> **TO DO**: Can you change "leftmost" to "rightmost" in these lines and give them again with everything else unchanged and the pictures left out?
— Begin —
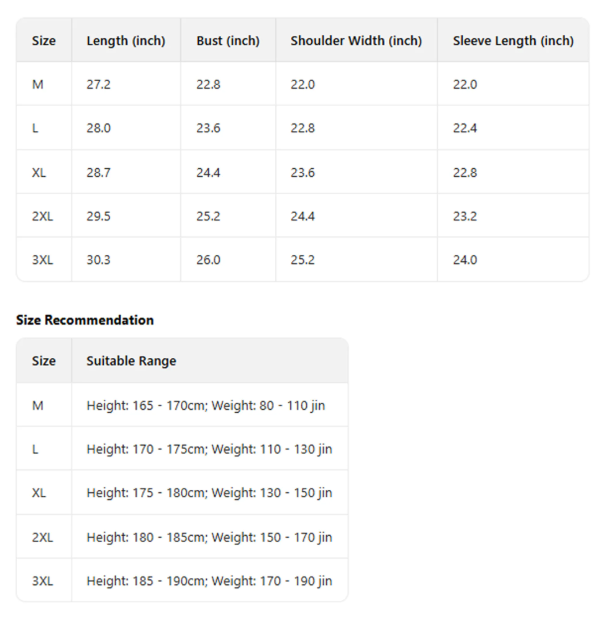Viewport: 611px width, 629px height.
Task: Click the "Suitable Range" column header
Action: [131, 361]
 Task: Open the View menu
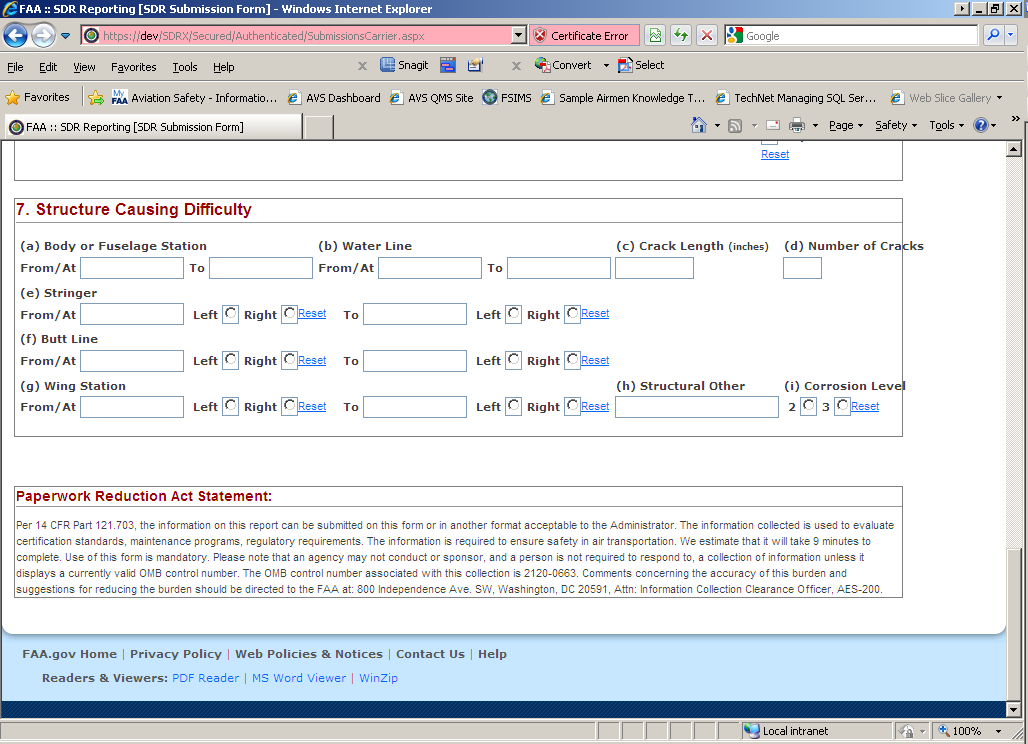click(84, 67)
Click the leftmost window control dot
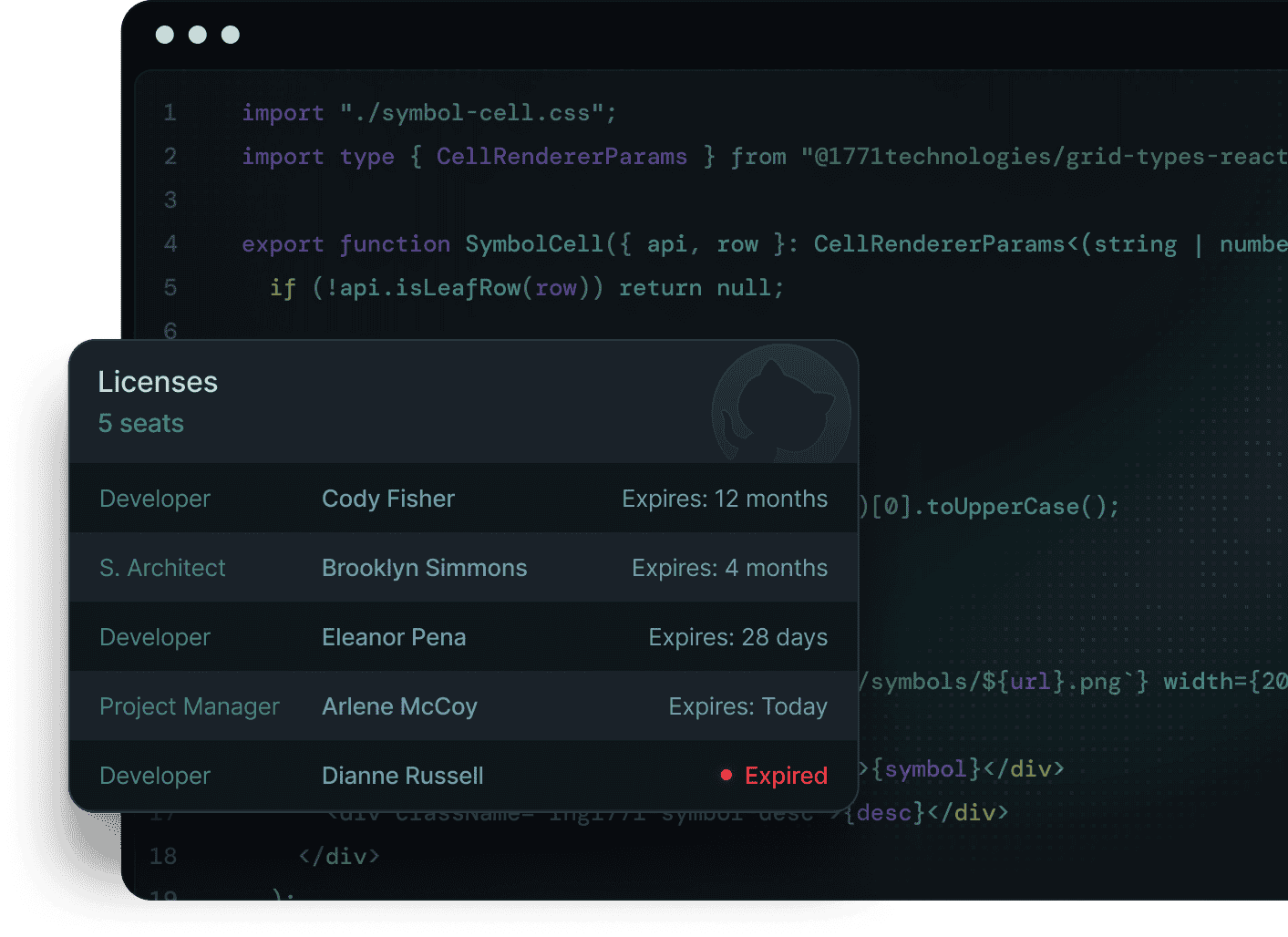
— End —
> **REPLY**:
Viewport: 611px width, 629px height.
Task: Click the "Suitable Range" column header
Action: [131, 361]
 Task: Open the View menu
click(84, 67)
Click the rightmost window control dot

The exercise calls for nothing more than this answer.